◆ Excerpt:
****************

One reason to always create a reference group is that it allows IAM to modify basis groups without updating policy groups.  If you don't have a layer of abstraction between the loader job and the access policy, it is harder to make changes to loader jobs.

 

Andy

 


From: <> on behalf of Hyzer, Chris <>
Sent: Tuesday, December 15, 2020 12:04 PM
To: Liam Hoekenga <>; Bill Thompson <>
Cc: Grouper Users <>
Subject: Re: [grouper-users] example basis and reference groups?

 

[This email originated from outside of OSU. Use caution with links and attachments.]

One specific question though.  If a dept code 1234 is arcane but also institutionally meaningful, then is that a basis or a reference?  It is used in policies and has properties of both ref/basis.  My gut says reference since it is used in policies, but I could also see that as basis.  Maybe just pick one and doesnt matter that much since its a gray area?  I think classlists could be a similar situation...   course F2020_eng_cis_101 is both arcane and institutionally meaningful and is used in policies...  thoughts?  🙂


From: <> on behalf of Bill Thompson <>
Sent: Tuesday, December 15, 2020 12:37 PM
To: Liam Hoekenga <>
Cc: Grouper Users <>
Subject: Re: [grouper-users] example basis and reference groups?

****************

◆ Stated goal a: List every person named in the email excerpt.

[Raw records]
****************

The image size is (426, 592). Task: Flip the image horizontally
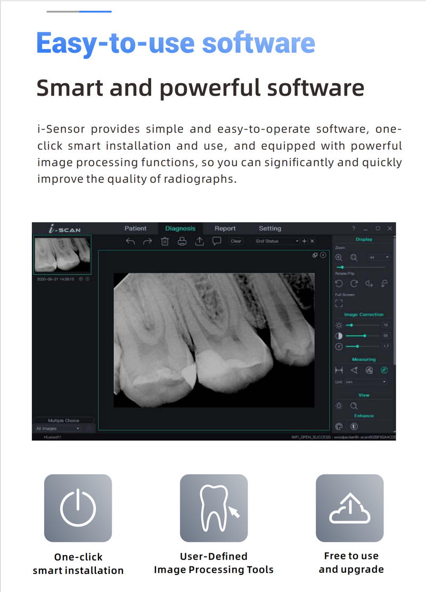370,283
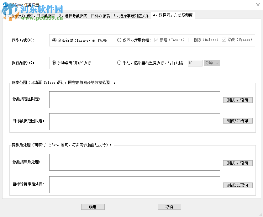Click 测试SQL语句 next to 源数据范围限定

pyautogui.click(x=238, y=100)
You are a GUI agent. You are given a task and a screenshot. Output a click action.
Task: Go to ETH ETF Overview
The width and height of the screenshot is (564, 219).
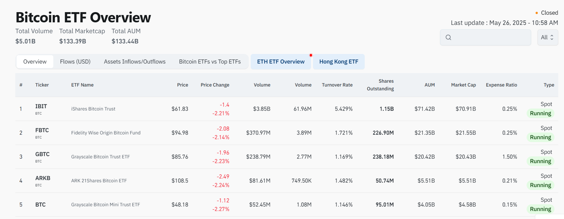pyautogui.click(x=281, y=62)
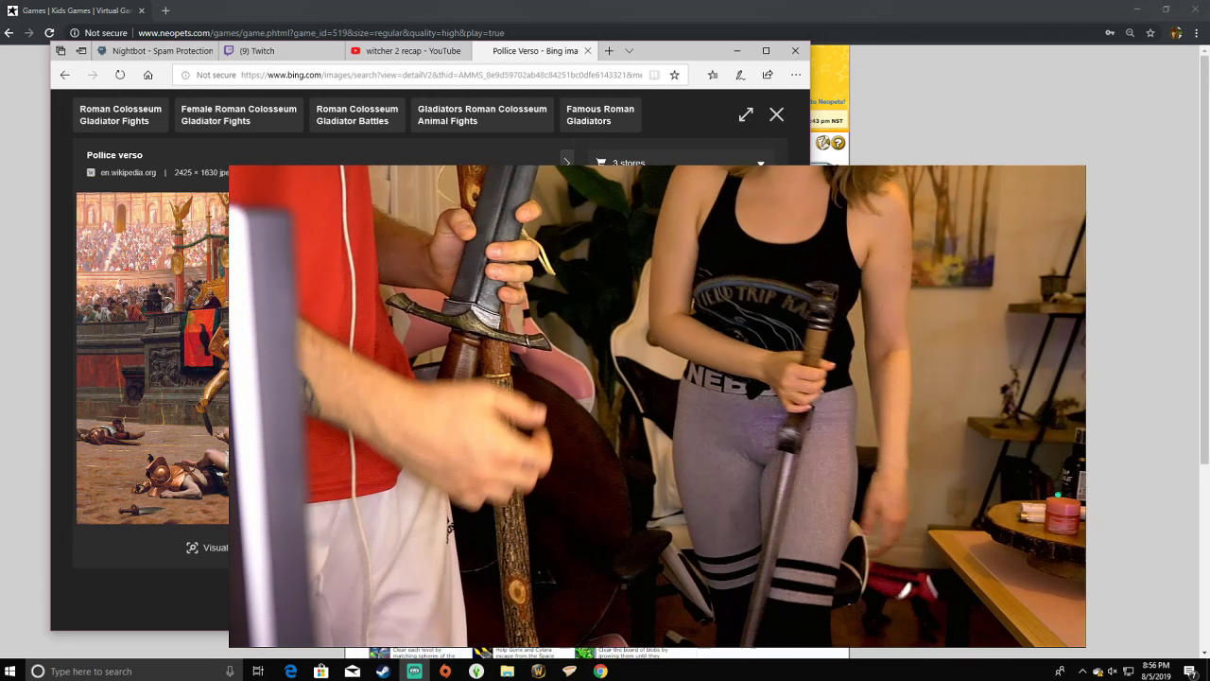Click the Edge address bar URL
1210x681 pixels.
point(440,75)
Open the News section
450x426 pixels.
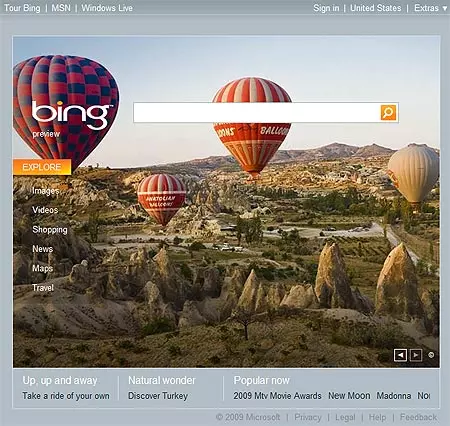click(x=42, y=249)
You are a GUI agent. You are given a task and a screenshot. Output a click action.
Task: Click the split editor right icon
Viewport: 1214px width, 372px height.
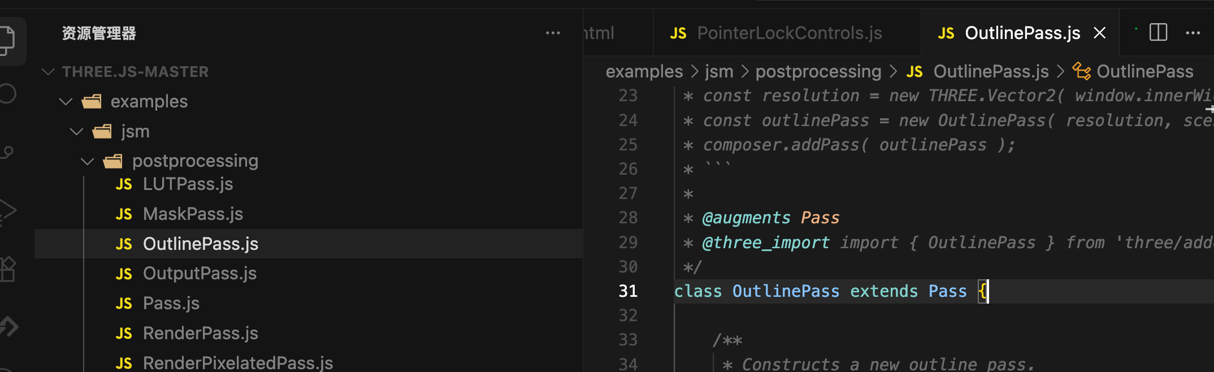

****************

◆ Stated goal b: In the records, rename "News" to "Headlines" in the part that opens with the line containing "Open the News section" and runs through the end of the records. Give back only that part, and leave the pictures out.

◆ Complete answer a:
Andy
Chris Hyzer
Liam Hoekenga
Bill Thompson

◆ Complete answer b:
Open the Headlines section
450x426 pixels.
click(x=42, y=249)
You are a GUI agent. You are given a task and a screenshot. Output a click action.
Task: Click the split editor right icon
Viewport: 1214px width, 372px height.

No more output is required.